# Image-to-Recipe Translation with Deep Convolutional Neural Networks

Written by Muriz Serifovic ·13 min read

Hardly any other area affects human well-being to a similar extent as nutrition. Every day countless of food pictures are published from users on social networks; from the first home-made cake to the top Michelin dish, the joy is shared with you in case a dish was successfully cooked.

It is a fact that no matter how different we might be from each other, good food is appreciated by everyone.

Advances in the classification of individual cooking ingredients are sparse. The problem is that there are almost no public edited records available. This work deals with the problem of automated recognition of a photographed cooking dish and the subsequent output of the appropriate recipe. The distinction between the difficulty of the chosen problem and previous supervised classification problems is that there are large overlaps in food dishes (aka high intra-class similarity), as dishes of different categories may look very similar only in terms of image information.

According to the current state, the largest German-language cooking community with more than 350'000 recipes will be scraped and analyzed.

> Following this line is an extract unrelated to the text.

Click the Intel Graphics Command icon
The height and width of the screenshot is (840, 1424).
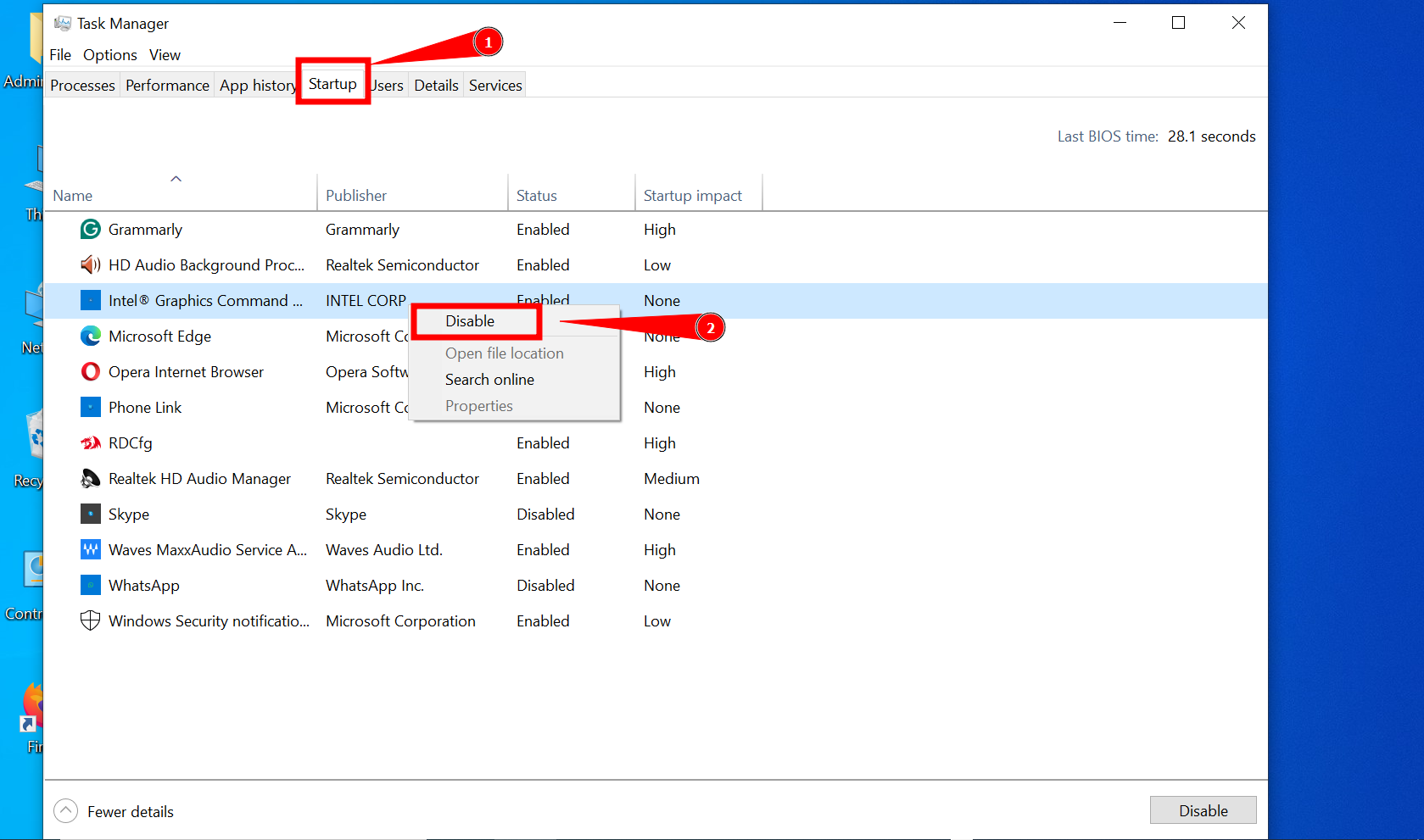click(x=91, y=300)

Feeding this data into a re-ranking scheme constisting of a combination of cooking court recognition using Convolutional Neural Networks (short CNN) and the scores of the nearest neighbors (Next-Neighbor Classification) in a record of over 800,000 images will yield accurate recipe prediction given a new, unseen image query.

This combination helps find the correct recipe more likely, as the top-k categories of the CNN are compared to the next-neighbor category with ranked correlation. Rank correlation based approaches such as Kendall Tau essentially measure the probability of two items being in the same order in the two ranked lists. Mathematically, Kendall Tau is computed as $$\tau=P(C)-P(D)=\frac{C}{N}-\frac{D}{N}=\frac{C-D}{N}$$ where $$\mathcal{N}$$ denotes total number of pairs, $$\mathcal{C}$$ the number of concordant pairs and $$\mathcal{D}$$ the number of discordant pairs

The exact pipeline looks like the following:

• For every recipe $$\mathbf{W}$$ there are $$\mathbf{K}$$ number of pictures. For each of these images feature vectors are extracted from a pre-trained Convolution Neural Network trained on 1000 categories in the ILSVRC 2014 image recognition competition with millions of images. The feature vectors form an internal representation of the image in the last fully connected layer before the 1000-category Softmax Layer, which was removed beforehand. These feature vectors are then dimensionally reduced by PCA (Principal Component Analysis) from an $$\mathbf{N} \times 4096$$ matrix to an $$\mathbf{N} \times 512$$ matrix, to reduce matrix size but still maintaining $$\sim 99 \%$$ of information energy. As a result, one chooses the top 5 images with the smallest Euclidean distance to the input image (Approximate nearest neighbor), i.e. the top 5 optical, just from the picture information, similar pictures to the query image.
• Furthermore, a CNN is trained with $$\mathbf{C}$$ number of categories with pictures of $$\mathbf{W}$$ recipes. $$\mathbf{C}$$ has been determined dynamically using topic modeling and semantic analysis of recipe names. As a result we obtain for each category a probability to which the input image could belong.
• The top-k categories from the CNN (2.) are compared with the categories from the top-k optically similar images (1.) with Kendall Tau correlation.
The schema to visualize the method looks like this:

## Individual Parts

We will break this work up into smaller, more digestible chunks of information constisting of multiple parts:

 Recognizing Food Data preparation Clearing data Data augmentation Data analysis and visualization, split data(Train, Valid, Test) Topic Modeling Latent Dirichlet Allocation (LDA) Non-negative Matrix Factorization Feature Extraction k-nearest neighbors t-SNE visualization Transfer Learning: Training pre-trained CNN (Convolutional Neural Network) AlexNet, VGG, ResNet, GoogLeNet Deploying with Flask on now.sh, a serverless application deployment 

Each part contains Jupyter notebooks which you can view on the Github page.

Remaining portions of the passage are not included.